The stadium is "Cleveland Browns Stadium", Lerner refuses to sell the naming rights. He paid for stadium improvements himself. The USMC flag flies over the Dawg Pound. Lerner is a big GOP contributor who helped embarrass the sinkmeister by hiring away the head of the Secret Service. We may not have the richest owner in the NFL (though he's one of the top five) but IMO we definitely have the coolest.
-Eric
If it wasn't for "Miser-Mike's" pennypinching ways, we might be like Baltimore, Jacksonville, and several other teams having to ditch great players to get back under the cap. Instead, we're in position to sew up our best young players for several more years just as things are starting to jell.If it wasn't for the Miser's pennypinching ways you might not have gotten passed in the standings by a team that's only been back in the league for three years. >:)
-Eric
Cordell's an emotional wreck, but he's OUR emotional wreck!
All I can say to you is,
GO BALTIMORE BROWNS!
He was touted as All Pro last year by the media, but what did he really do? He didn't average quite 200 yards a game and threw only 14 TD's with 11 INT's...Dan Marino used to average nearly twice the yards Stewart threw for and had 14 TD's usually by the 6th game of the season.

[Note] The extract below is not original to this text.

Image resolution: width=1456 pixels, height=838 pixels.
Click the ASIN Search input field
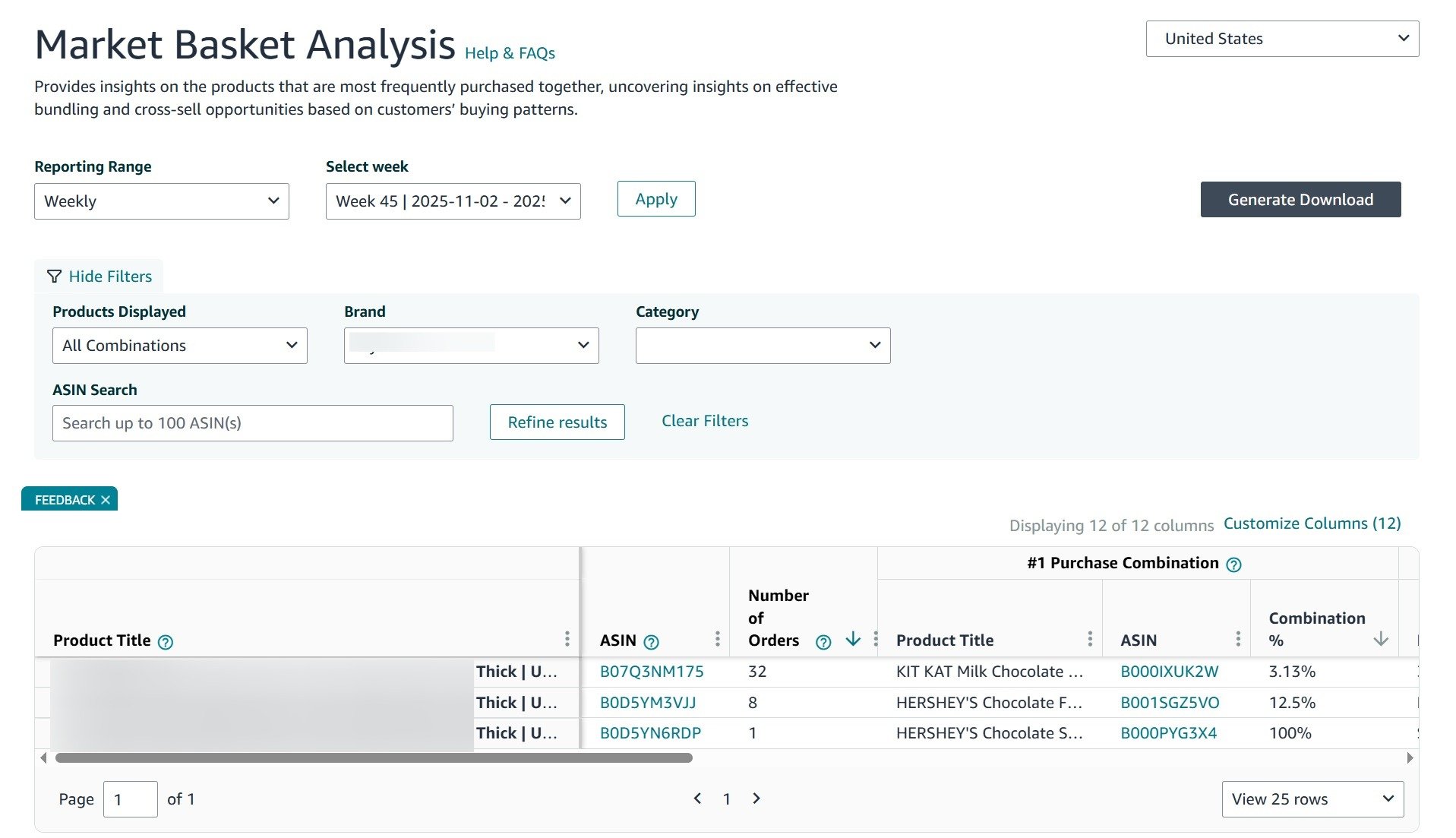[x=252, y=423]
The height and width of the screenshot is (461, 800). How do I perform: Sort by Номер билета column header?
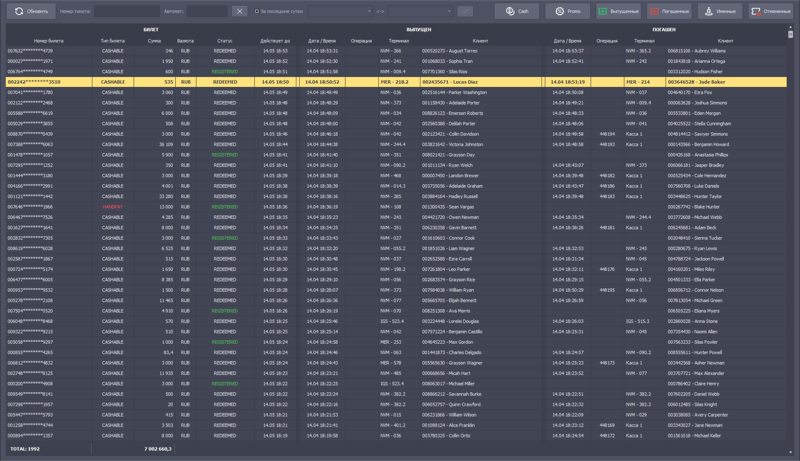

Stewart DID engineer drives between the 20's effectively, but if for some reason, the ground game is battered or sputtering and Stewart has to carry them on HIS talent, the Steelers are in BIG trouble!
At least we have a disintigrating Baltimore (Modell) team to mop up the basement this season.
You can tell all the Freepers are real Americans--cause they love football!
as opposed to that sissy sport where men with pot bellies chew tobacco and throw a little ball at someone holding a stick pretending he is an athlete
Funny...That doesnt sound like Soccer OR Figure Skating.
Disclaimer: Opinions posted on Free Republic are those of the individual posters and do not necessarily represent the opinion of Free Republic or its management. All materials posted herein are protected by copyright law and the exemption for fair use of copyrighted works.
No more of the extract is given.